WHAT YOU WILL DO: Could you copy every line of the records below word for word, leaving out the pictures?

[Records for locating described items]
★ ★ ★ ★ ★ ★ ★

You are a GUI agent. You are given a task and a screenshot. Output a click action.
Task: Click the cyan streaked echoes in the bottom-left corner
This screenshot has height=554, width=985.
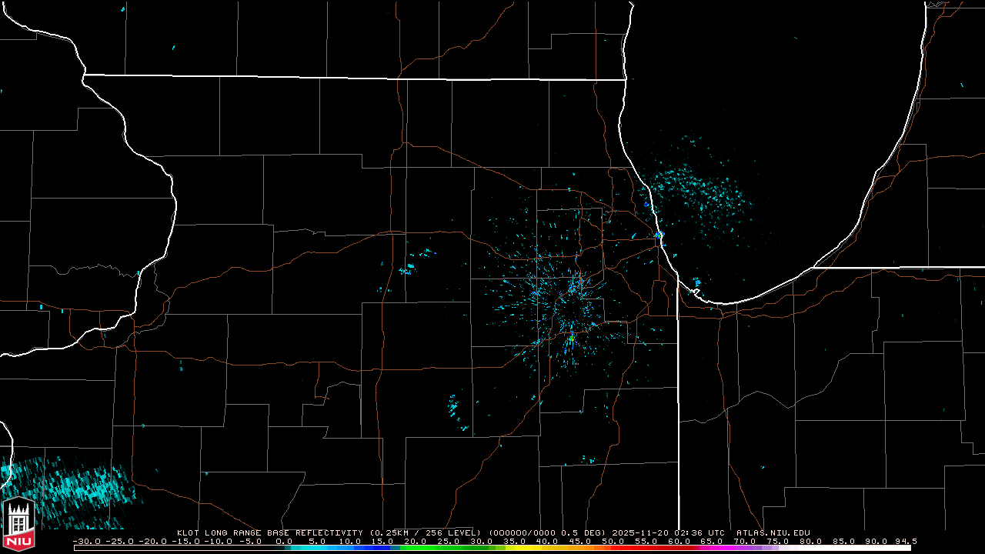(x=62, y=489)
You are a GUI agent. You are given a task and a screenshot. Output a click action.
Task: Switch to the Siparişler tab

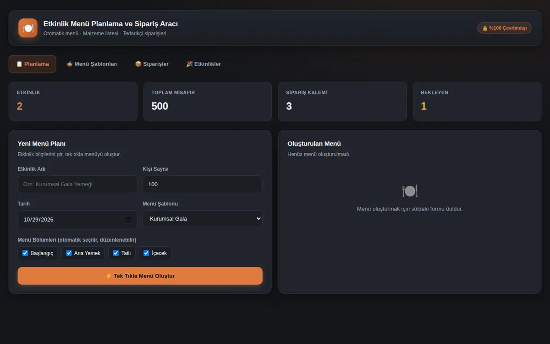click(152, 64)
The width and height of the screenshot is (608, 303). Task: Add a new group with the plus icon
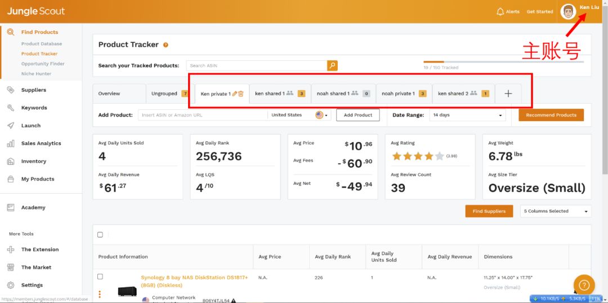click(508, 93)
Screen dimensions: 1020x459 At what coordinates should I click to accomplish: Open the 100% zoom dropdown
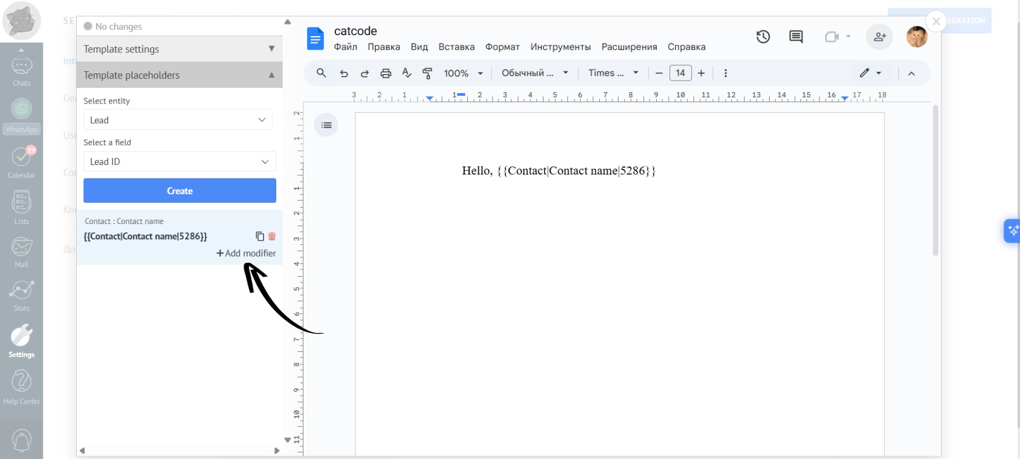[x=463, y=73]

★ ★ ★ ★ ★ ★ ★

RESPONSE TO THE EXERCISE:
You are a GUI agent. You are given a task and a screenshot. Output a click action.
Task: Click the cyan streaked echoes in the bottom-left corner
This screenshot has height=554, width=985.
(x=62, y=489)
You are a GUI agent. You are given a task and a screenshot. Output a click action.
Task: Switch to the Siparişler tab

click(152, 64)
The width and height of the screenshot is (608, 303). Task: Add a new group with the plus icon
click(508, 93)
Screen dimensions: 1020x459 At what coordinates should I click to accomplish: Open the 100% zoom dropdown
[x=463, y=73]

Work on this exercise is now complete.